As I take a break from scratching my head over physiology, I thought I might recap what happened while shadowing in the ER this morning. For one, although it is only a Saturday morning in a quite, suburban town, I was surprised at the contrast of the ER-in-my-head with the ER-in-real-life. My vision of an ER is people running around and calling out vitals etc. to each other, papers being hastily shoved from one person to the next, and constant beeping with alarm noises going off every few minutes. Not so this morning. It was so calm! Nurses milled around (I even chatted with someone I knew from highschool!) and most of the rooms were empty.

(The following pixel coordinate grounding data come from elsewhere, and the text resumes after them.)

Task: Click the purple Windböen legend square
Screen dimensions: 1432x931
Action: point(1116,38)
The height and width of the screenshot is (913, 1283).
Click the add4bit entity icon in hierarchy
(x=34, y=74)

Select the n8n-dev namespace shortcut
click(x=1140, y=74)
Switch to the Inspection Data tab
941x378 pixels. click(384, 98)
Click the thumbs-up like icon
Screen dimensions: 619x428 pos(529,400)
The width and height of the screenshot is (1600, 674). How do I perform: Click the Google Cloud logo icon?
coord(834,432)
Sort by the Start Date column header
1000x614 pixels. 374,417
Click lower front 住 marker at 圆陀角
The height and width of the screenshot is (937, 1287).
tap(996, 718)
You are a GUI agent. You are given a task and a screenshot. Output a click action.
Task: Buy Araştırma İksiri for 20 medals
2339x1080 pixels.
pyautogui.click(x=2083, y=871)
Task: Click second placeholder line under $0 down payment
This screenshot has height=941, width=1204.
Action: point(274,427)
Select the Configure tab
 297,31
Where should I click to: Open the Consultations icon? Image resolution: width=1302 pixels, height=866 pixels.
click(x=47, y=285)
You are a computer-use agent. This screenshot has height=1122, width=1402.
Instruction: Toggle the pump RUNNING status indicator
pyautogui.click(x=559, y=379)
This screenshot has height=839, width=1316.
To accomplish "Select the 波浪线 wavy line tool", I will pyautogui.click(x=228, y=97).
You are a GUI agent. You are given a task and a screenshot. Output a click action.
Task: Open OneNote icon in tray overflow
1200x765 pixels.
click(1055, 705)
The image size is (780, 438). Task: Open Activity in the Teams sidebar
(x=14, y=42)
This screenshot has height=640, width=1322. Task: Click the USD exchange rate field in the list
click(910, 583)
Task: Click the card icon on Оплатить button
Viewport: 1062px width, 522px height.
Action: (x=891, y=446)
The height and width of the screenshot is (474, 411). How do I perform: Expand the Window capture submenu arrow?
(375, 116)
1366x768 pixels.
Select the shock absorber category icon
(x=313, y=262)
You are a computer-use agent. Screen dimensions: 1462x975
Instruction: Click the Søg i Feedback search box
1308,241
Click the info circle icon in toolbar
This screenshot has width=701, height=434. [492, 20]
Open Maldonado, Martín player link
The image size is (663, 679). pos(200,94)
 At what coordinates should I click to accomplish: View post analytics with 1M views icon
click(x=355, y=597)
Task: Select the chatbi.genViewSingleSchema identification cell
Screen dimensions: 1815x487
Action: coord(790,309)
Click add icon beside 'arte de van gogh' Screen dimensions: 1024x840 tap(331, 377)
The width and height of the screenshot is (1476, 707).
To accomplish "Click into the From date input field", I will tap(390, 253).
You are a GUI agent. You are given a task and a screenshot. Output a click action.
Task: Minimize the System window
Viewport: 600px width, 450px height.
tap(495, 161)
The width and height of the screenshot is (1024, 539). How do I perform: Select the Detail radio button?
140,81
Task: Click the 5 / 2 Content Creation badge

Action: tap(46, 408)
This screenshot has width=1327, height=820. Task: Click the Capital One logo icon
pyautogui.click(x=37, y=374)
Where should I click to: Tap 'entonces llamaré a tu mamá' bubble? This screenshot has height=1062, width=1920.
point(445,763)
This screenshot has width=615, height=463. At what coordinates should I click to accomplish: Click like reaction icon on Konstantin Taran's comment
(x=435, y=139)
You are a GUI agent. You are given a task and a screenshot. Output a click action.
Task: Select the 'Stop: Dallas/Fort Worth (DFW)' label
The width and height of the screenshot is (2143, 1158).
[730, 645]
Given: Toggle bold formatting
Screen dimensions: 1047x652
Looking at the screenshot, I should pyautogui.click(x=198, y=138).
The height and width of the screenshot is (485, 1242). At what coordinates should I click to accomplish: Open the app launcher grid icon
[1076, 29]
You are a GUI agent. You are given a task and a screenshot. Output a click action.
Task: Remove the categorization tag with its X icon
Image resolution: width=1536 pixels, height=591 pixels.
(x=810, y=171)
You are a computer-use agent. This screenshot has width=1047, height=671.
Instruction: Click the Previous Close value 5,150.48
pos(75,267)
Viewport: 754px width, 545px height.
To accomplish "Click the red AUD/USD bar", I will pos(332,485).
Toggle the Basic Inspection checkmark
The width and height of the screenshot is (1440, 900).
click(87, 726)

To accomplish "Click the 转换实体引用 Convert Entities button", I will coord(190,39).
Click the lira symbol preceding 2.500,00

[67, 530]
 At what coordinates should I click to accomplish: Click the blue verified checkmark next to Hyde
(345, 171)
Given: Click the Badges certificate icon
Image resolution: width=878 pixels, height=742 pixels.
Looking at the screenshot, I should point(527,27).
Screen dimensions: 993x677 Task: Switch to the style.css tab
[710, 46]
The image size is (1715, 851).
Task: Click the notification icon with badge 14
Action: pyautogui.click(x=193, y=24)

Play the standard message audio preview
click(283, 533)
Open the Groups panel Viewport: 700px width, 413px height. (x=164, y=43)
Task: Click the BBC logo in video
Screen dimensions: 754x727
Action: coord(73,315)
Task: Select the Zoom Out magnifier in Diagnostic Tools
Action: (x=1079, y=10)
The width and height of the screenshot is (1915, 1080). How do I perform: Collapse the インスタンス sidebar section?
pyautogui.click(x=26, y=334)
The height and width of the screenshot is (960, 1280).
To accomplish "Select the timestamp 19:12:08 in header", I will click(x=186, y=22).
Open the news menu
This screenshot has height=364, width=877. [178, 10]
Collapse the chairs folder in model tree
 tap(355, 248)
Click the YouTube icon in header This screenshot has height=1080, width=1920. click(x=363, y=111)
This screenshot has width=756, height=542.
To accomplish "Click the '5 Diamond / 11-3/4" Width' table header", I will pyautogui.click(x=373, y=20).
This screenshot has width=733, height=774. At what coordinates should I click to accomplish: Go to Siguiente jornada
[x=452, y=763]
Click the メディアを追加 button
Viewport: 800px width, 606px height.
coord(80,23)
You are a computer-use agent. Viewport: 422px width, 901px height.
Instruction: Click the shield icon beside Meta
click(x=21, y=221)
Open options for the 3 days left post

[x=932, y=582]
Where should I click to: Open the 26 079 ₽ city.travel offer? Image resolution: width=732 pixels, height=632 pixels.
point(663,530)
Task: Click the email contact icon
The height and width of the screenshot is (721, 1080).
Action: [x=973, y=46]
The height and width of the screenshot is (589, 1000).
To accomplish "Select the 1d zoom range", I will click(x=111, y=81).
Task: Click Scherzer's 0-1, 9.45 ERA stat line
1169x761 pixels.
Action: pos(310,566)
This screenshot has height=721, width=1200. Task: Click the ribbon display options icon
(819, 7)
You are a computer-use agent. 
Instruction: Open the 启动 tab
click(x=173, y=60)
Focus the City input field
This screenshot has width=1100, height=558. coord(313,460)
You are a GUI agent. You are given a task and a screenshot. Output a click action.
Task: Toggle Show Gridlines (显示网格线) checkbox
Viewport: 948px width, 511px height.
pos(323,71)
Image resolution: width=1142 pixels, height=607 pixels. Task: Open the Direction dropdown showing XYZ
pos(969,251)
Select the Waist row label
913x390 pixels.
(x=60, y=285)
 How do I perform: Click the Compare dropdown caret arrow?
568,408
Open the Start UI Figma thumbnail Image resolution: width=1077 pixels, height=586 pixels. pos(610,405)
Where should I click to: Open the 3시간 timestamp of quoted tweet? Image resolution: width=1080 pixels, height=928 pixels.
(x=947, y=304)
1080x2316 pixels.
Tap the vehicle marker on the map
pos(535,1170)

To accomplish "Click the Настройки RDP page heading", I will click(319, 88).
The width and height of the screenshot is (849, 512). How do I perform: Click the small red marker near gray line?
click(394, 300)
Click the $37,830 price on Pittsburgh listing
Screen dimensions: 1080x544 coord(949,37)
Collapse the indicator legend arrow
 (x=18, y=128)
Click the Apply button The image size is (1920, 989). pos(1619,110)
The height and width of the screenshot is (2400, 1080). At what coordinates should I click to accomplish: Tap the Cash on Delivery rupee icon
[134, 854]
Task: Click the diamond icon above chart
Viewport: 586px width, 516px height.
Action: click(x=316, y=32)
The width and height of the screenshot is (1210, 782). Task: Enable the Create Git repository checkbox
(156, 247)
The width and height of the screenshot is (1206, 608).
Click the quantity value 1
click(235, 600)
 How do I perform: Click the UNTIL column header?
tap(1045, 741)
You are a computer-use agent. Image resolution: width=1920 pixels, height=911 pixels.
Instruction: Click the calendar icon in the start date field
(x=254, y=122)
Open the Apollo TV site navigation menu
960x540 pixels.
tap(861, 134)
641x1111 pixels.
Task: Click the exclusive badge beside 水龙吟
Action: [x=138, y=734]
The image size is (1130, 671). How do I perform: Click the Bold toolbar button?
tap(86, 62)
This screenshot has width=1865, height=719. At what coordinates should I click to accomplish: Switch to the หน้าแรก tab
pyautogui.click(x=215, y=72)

When the doctor we shadowed (referred to as “Dr.” from now on) came in, we began right away. Dr. followed up on cases from the last shift and asked about a Jefferson fracture (which I had remembered studying, but couldn’t quite recall details…). Then Dr. let us take a brief history for a patient, asked us to examine a patient with suspected bowel obstruction, and showed us 2 pelvic exams. We saw a severely malnourished patient at the end stages of COPD, listened to wheezes on another COPD/asthma patient and then witnessed someone rushed in with a subdural hematoma. For a “quiet” Saturday morning, I felt as if I saw a lot! I can’t imagine juggling even more patients on a busy night. Also, will this feeling of not knowing anything ever go away? I mistook a liver for a heart on a radiograph – surely this was the one question I should not have missed. Ah well, kick myself and don’t make that mistake again.
Just for fun, some new words: mirena, wells’ criteria, external os (of cervix), sinus tachycardia, afib
Emergency medicine seems almost like a game – you’re constantly juggling tests and patients and nurses and meds. How do ER docs keep all the patients straight?! It’s interesting in that you never know what you’re going to get, and so all of your training is used – radiographs, EKGs, physical exams (cardio, neuro, HEENT, etc), pharmacology, and on. One downside is that you never get to really know your patients. There’s too little time, and follow up will probably be done by primary care physicians. I guess the upside to this is that you never get attached to any of the patients – but I wonder if this affects your ability to see them as people rather than just as patients/diseases/cases.
Overall, this was an exciting morning, and I definitely hope to go back in and get used to a doctor quizzing me on things I should know.